Mass GANs

Generative Adversarial Networks (GANs) have enabled significant advances across numerous fields, ranging from art creation to deepfake video generation. The potential of GANs, however, is not restricted to 2D space. The development and application of 3D GANs have opened new possibilities, particularly in the field of design.

This project examines the possibilities of 3D GANs in the design field with the following objectives:

Grasp the fundamental concepts behind GANs and their 3D extension.
Appreciate the power and nuances of 3D GANs through hands-on experiments.
Examine how 3D GANs can be harnessed for product design, architectural modeling, and virtual environment creation.
Visualize and manipulate the latent space to generate novel and innovative designs.
Understand the limitations of current 3D GAN models and the potential areas of improvement.

Generative Adversarial Networks, commonly referred to as GANs, are a class of artificial intelligence algorithms designed to generate new data that resemble a given set of data. The architecture of a GAN consists of two primary components.

1. Generator

The role of the generator is to create fake data.
It takes random noise from a latent space and produces data samples as its output.
The primary objective of the generator is to produce data that is indistinguishable from real data.

2.Discriminator

The discriminator functions as a binary classifier.
It aims to differentiate between real and fake data.
The discriminator receives both real data samples and the fake data generated by the generator, and its task is to correctly label each one as 'real' or 'fake'.

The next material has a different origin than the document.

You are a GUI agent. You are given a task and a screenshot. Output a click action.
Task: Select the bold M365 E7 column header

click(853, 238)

The diagram below illustrates this process, showing how the generator's output is evaluated by the discriminator, resulting in a loss that drives the improvement of both components.

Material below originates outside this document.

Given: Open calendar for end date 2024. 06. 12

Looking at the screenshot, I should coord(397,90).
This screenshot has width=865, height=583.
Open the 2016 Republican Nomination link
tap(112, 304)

Generative adversarial networks concept diagram

1. Point cloud

A point cloud is a set of data points in space. In 3D shape representation, point clouds are typically used to represent the external surface of an object, and each point in the point cloud has an (x, y, z) coordinate.
A point cloud can represent any 3D shape without being limited to a specific topology or grid (high flexibility).
Points are disconnected, so additional processing is often required to extract surfaces or other features (limited connectivity).

2. Voxel

Voxels (short for volumetric pixels) are the 3D equivalent of 2D pixels. A voxel representation divides the 3D space into a regular grid, and each cell (or voxel) in the grid can be either occupied or empty.
Operations such as convolution are straightforward to apply on voxel grids (simplicity).
Representing fine details requires a very high-resolution grid, which can be computationally prohibitive (limited resolution).

3. Mesh

A 3D mesh consists of vertices, edges, and faces that define the shape of a 3D object in space. The most common type of mesh is a triangular mesh, where the shape is represented using triangles.
A mesh can represent both simple and complex geometries (high expressiveness).
A mesh provides information about how points are connected, which is useful for many applications (continuous surface representation).
Operations on meshes, such as subdivision or simplification, can be computationally demanding (complexity).

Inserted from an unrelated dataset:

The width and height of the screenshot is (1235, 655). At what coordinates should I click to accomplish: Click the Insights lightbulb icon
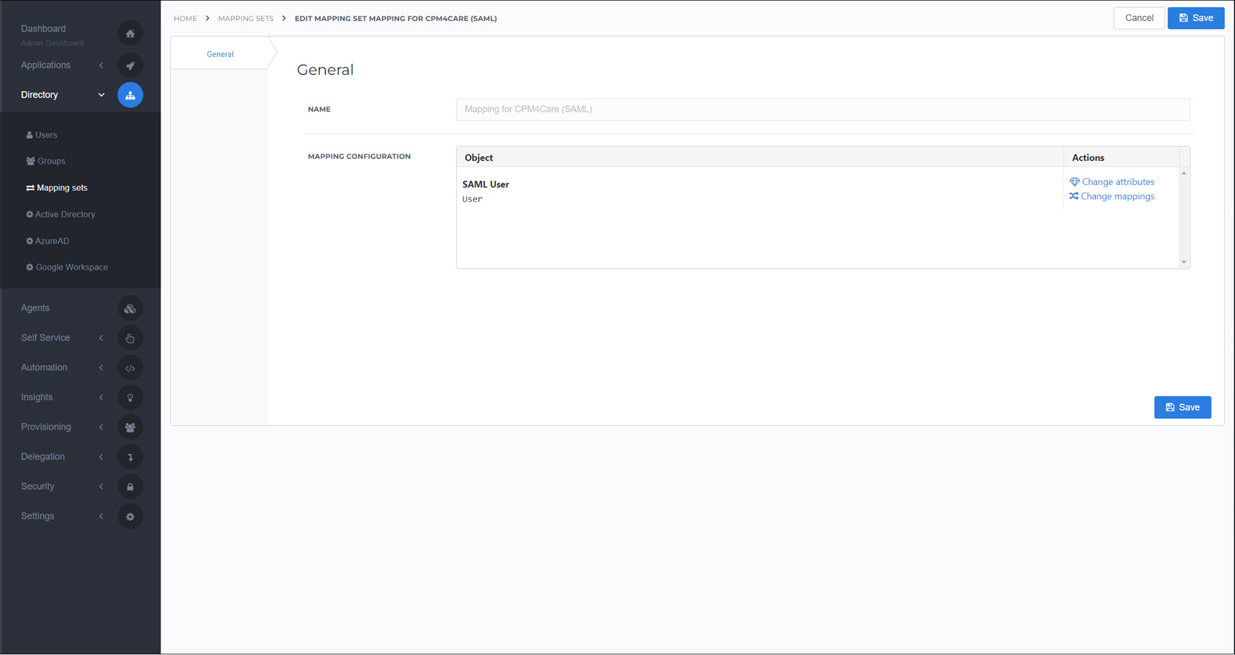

First, a practical application is implemented in which a GAN is trained on point cloud data to generate a single sphere represented as a point cloud. Before the neural networks are implemented, the target sphere point cloud is loaded from a file. A single sphere shape was modeled using Rhino.

Normalization is particularly beneficial when the training data consists of similar objects in various sizes, or when the absolute size is not critical for the task. For the dataset of a single sphere, the absolute size is not significant, so the data is normalized. The sphere can be normalized easily using numpy as follows:


    class Normalize:
        def __call__(self, pointcloud):
            assert len(pointcloud.shape) == 2
            
            norm_pointcloud = pointcloud - np.mean(pointcloud, axis=0) 
            norm_pointcloud /= np.max(np.linalg.norm(norm_pointcloud, axis=1))
            
            return norm_pointcloud

When different 3D models have different numbers of vertices, sampling a consistent number of points from each model ensures that the input size remains uniform. This is essential when feeding data to neural networks that expect a consistent input size. The code related to PointSampler is available at the following link.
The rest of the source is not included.